Pre-Deployment Validation: Before rolling out a new version of your AI coding assistant, run it through HumanEval+ to catch regressions in correctness or efficiency.
Research Benchmarking: Ensure your paper’s claims about LLM performance reflect real-world robustness, not just performance on minimal test suites.
Vendor Evaluation: When assessing third-party AI coding tools, demand evaluation results on EvalPlus datasets to verify vendor claims objectively.

Teams at Meta (Llama 3.1/3.3), Alibaba (Qwen2.5-Coder), Snowflake (Arctic), and others already integrate EvalPlus into their development and evaluation workflows—a strong signal of its industry relevance.

Getting Started Is Simple

You don’t need weeks to adopt EvalPlus. The entire workflow—from code generation to evaluation—can be executed in minutes:

Install the package with your preferred backend (e.g., vLLM):
```
pip install "evalplus[vllm]" --upgrade
```

Run evaluation with a single command:

evalplus.evaluate --model "deepseek-coder/DeepSeek-Coder-V2-Lite-Instruct" --dataset humaneval --backend vllm --greedy

For secure execution, use the provided Docker image to evaluate generated samples without exposing your system.

The same pattern applies to MBPP+ and EvalPerf, with minimal configuration changes. Comprehensive documentation covers advanced options like custom prompts, timeout handling, and multi-GPU inference.

Limitations and Realistic Expectations

While EvalPlus dramatically improves test coverage, it’s not a silver bullet:

EvalPerf only works on Unix-like systems and requires sudo access to adjust perf_event_paranoid settings for accurate profiling.
Docker or root privileges may be needed for performance evaluation or secure execution, which could be a constraint in locked-down environments.
No evaluation framework replaces human review for mission-critical applications (e.g., aerospace, medical, or financial systems). EvalPlus reduces—but doesn’t eliminate—the need for manual QA.

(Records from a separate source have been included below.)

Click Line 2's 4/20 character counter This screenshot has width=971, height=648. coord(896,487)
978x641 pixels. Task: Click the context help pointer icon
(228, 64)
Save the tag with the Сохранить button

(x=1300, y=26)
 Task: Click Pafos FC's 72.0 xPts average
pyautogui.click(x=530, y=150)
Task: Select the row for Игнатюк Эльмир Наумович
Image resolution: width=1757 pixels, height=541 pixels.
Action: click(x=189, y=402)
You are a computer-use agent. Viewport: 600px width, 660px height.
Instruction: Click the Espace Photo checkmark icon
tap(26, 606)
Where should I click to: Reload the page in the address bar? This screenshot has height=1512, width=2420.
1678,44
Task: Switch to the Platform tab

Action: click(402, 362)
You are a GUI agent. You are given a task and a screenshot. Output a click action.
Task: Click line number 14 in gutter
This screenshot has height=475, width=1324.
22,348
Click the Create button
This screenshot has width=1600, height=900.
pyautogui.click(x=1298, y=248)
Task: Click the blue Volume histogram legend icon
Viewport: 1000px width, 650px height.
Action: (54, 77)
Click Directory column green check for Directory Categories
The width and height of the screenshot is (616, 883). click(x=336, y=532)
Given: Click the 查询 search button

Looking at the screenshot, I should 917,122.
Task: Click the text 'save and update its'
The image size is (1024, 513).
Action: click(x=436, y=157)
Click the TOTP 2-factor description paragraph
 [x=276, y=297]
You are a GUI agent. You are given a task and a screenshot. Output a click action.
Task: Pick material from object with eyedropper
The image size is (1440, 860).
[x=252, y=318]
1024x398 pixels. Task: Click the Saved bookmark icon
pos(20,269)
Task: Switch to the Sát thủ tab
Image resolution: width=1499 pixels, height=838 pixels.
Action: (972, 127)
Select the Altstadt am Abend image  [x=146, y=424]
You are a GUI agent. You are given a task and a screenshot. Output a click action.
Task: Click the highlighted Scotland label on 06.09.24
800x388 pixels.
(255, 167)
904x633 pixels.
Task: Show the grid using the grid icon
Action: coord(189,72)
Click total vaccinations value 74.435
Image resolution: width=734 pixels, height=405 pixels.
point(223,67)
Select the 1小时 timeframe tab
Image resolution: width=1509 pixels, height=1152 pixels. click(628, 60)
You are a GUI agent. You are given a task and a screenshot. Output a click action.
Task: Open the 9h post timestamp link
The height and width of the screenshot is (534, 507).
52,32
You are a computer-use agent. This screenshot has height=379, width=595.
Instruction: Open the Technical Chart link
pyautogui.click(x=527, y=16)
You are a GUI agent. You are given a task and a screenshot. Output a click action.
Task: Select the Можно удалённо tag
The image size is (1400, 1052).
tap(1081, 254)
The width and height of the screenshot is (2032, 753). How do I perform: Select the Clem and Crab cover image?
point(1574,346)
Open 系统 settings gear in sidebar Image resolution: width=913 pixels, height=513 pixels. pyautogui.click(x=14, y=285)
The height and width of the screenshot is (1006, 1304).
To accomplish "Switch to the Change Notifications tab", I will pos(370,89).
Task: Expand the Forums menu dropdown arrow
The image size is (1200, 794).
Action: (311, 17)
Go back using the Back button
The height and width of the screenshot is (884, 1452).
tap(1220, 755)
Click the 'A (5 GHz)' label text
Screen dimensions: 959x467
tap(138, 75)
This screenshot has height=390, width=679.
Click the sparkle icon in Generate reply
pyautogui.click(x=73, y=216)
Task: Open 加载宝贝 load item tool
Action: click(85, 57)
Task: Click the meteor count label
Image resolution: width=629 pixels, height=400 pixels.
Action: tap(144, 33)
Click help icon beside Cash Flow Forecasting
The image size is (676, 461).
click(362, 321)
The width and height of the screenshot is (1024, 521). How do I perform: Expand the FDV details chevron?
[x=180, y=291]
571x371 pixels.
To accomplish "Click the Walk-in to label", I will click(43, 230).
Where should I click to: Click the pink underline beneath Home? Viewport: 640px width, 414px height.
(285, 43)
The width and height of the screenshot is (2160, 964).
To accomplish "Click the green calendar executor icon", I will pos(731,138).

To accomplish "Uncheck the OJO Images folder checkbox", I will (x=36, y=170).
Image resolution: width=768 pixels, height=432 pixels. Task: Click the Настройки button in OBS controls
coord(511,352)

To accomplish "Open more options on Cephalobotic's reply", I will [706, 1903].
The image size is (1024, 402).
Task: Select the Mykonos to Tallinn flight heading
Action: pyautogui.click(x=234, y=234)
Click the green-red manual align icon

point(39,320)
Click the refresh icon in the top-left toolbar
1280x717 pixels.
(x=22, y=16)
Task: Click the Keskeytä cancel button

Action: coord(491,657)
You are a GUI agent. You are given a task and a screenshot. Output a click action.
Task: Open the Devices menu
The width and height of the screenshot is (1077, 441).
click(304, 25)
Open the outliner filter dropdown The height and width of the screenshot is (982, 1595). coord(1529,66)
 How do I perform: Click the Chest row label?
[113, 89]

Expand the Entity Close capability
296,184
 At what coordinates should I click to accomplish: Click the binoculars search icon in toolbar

That said, for most R&D, internal tooling, or prototyping use cases, EvalPlus provides the most realistic automated assessment available today.

Summary

EvalPlus redefines how we evaluate code-generating LLMs. By replacing sparse, handcrafted test suites with thousands of automatically synthesized test cases—and adding efficiency metrics through EvalPerf—it reveals the true capabilities (and shortcomings) of modern AI coders. For technical leaders, researchers, and engineers tasked with selecting or validating LLMs, EvalPlus is no longer optional—it’s essential for making data-driven, reliable decisions in an era where “it works on HumanEval” is no longer good enough.